Use the ray.data._internal.util.rows_same utility function to compare pandas DataFrames for equality while ignoring indices and order.

Prefer shared cluster fixtures#

Prefer shared cluster fixtures like ray_start_regular_shared over isolated cluster fixtures like shutdown_only and ray_start_regular.

shutdown_only and ray_start_regular restart the Ray cluster after each test finishes. Starting and stopping Ray can take over a second — which sounds small, but across thousands of tests (plus parameterizations) it adds up fast.

Only use isolated clusters when your test truly needs a fresh cluster.

Note

There’s an inherent tradeoff between isolation and speed here. For this specific case, choose to prioritize speed.

Original code

@pytest.mark.parametrize("concurrency", [-1, 1.5], ids=["negative", "float"])
def test_invalid_concurrency_raises(shutdown_only, concurrency):
    ds = ray.data.range(1)  # Each parametrization restarts the Ray cluster!
    with pytest.raises(ValueError):
        ds.map(lambda row: row, concurrency=concurrency)

Better

@pytest.mark.parametrize("concurrency", [-1, 1.5], ids=["negative", "float"])
def test_invalid_concurrency_raises(ray_start_regular_shared, concurrency):
    ds = ray.data.range(1)  # Each parametrization reuses the same Ray cluster.
    with pytest.raises(ValueError):
        ds.map(lambda row: row, concurrency=concurrency)

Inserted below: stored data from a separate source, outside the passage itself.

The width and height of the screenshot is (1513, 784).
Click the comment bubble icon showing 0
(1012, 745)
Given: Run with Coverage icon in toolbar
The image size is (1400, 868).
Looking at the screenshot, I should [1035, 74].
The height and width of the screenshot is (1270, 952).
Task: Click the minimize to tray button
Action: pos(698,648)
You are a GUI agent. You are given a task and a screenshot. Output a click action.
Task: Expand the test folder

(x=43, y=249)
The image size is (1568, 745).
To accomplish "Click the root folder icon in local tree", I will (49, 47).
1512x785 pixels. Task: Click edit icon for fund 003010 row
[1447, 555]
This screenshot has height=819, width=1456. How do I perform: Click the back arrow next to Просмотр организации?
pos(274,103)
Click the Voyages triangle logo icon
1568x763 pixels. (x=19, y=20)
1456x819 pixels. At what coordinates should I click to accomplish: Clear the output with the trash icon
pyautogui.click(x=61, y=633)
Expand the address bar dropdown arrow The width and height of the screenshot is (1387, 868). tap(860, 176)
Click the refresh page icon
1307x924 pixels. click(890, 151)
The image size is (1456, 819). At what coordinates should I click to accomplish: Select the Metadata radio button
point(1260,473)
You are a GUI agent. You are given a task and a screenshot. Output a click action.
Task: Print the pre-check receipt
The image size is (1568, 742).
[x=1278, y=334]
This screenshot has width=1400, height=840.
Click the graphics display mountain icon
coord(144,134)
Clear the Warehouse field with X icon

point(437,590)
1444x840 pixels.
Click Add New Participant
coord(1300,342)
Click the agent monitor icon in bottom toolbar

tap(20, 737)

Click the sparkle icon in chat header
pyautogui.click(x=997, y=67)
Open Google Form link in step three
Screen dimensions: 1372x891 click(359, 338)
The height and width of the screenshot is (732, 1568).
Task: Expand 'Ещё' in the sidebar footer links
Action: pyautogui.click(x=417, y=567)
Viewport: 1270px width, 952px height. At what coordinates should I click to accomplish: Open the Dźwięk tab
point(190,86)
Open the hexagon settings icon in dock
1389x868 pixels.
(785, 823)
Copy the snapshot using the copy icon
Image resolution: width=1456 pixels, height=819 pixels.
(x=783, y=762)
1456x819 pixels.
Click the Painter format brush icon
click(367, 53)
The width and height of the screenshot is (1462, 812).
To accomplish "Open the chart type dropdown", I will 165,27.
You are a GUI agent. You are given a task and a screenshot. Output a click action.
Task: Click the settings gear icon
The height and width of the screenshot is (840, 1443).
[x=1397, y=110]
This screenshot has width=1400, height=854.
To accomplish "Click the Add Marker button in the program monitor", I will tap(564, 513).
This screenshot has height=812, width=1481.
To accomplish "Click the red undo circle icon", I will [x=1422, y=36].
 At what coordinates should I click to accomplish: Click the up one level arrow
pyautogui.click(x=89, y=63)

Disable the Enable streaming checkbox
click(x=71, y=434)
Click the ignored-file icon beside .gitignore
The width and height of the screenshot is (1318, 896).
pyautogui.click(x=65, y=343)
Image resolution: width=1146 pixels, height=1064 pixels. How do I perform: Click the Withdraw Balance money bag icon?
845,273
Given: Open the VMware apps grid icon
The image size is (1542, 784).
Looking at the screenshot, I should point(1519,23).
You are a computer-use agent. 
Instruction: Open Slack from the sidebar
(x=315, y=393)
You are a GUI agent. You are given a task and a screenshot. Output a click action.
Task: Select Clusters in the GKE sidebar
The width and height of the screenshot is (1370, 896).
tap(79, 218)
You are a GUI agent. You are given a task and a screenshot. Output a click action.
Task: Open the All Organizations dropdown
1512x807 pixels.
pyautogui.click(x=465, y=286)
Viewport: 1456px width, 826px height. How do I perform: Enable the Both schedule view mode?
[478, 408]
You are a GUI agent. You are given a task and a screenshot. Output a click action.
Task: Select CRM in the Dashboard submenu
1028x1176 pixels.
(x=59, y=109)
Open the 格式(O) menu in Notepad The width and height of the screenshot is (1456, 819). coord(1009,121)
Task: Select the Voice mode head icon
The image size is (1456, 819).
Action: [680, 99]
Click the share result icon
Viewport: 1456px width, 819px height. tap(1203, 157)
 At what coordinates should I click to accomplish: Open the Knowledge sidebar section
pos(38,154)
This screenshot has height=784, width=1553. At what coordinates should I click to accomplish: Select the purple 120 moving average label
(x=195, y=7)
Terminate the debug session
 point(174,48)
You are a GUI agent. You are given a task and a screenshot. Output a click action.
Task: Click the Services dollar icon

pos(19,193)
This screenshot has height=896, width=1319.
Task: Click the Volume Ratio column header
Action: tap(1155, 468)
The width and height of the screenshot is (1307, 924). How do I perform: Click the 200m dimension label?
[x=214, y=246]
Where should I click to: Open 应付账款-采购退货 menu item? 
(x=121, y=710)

Avoid testing against repr outputs to validate specific data#

repr output isn’t part of any interface contract — it can change at any time. Besides, tests that assert against repr often hide the real intent: are you trying to check the data, or just how it happens to print? Be explicit about what you care about.

Original code

assert str(ds) == "Dataset(num_rows=6, schema={one: int64, two: string})", ds

Better

assert ds.schema() == Schema(pa.schema({"one": pa.int64(), "two": pa.string()}))
assert ds.count() == 6

Avoid assumptions about the number or size of blocks#

Unless you’re testing an API like repartition, don’t lock your test to a specific number or size of blocks. Both can change depending on the implementation or the cluster config — and that’s usually fine.

Original code

ds = ray.data.read_parquet(paths + [txt_path], filesystem=fs)
assert ds._plan.initial_num_blocks() == 2  # Where does 2 come from?
assert rows_same(ds.to_pandas(), expected_data)

Better

ds = ray.data.read_parquet(paths + [txt_path], filesystem=fs)
# Assertion about number of blocks has been removed.
assert rows_same(ds.to_pandas(), expected_data)

Original code

ds2 = ds.repartition(5)
assert ds2._plan.initial_num_blocks() == 5
assert ds2._block_num_rows() == [10, 10, 0, 0, 0]  # Magic numbers?

Better

ds2 = ds.repartition(5)
assert sum(len(bundle.blocks) for bundle in ds.iter_internal_ref_bundles()) == 5
# Assertion about the number of rows in each block has been removed.

Avoid testing that the DAG looks a particular way#

The operators in the execution plan can shift over time as the implementation evolves. Unless you’re specifically testing optimization rules or working at the operator level, tests shouldn’t expect a particular DAG structure.

Original code

# Check that metadata fetch is included in stats.
assert "FromArrow" in ds.stats()
# Underlying implementation uses `FromArrow` operator
assert ds._plan._logical_plan.dag.name == "FromArrow"

Better

# (Assertions removed).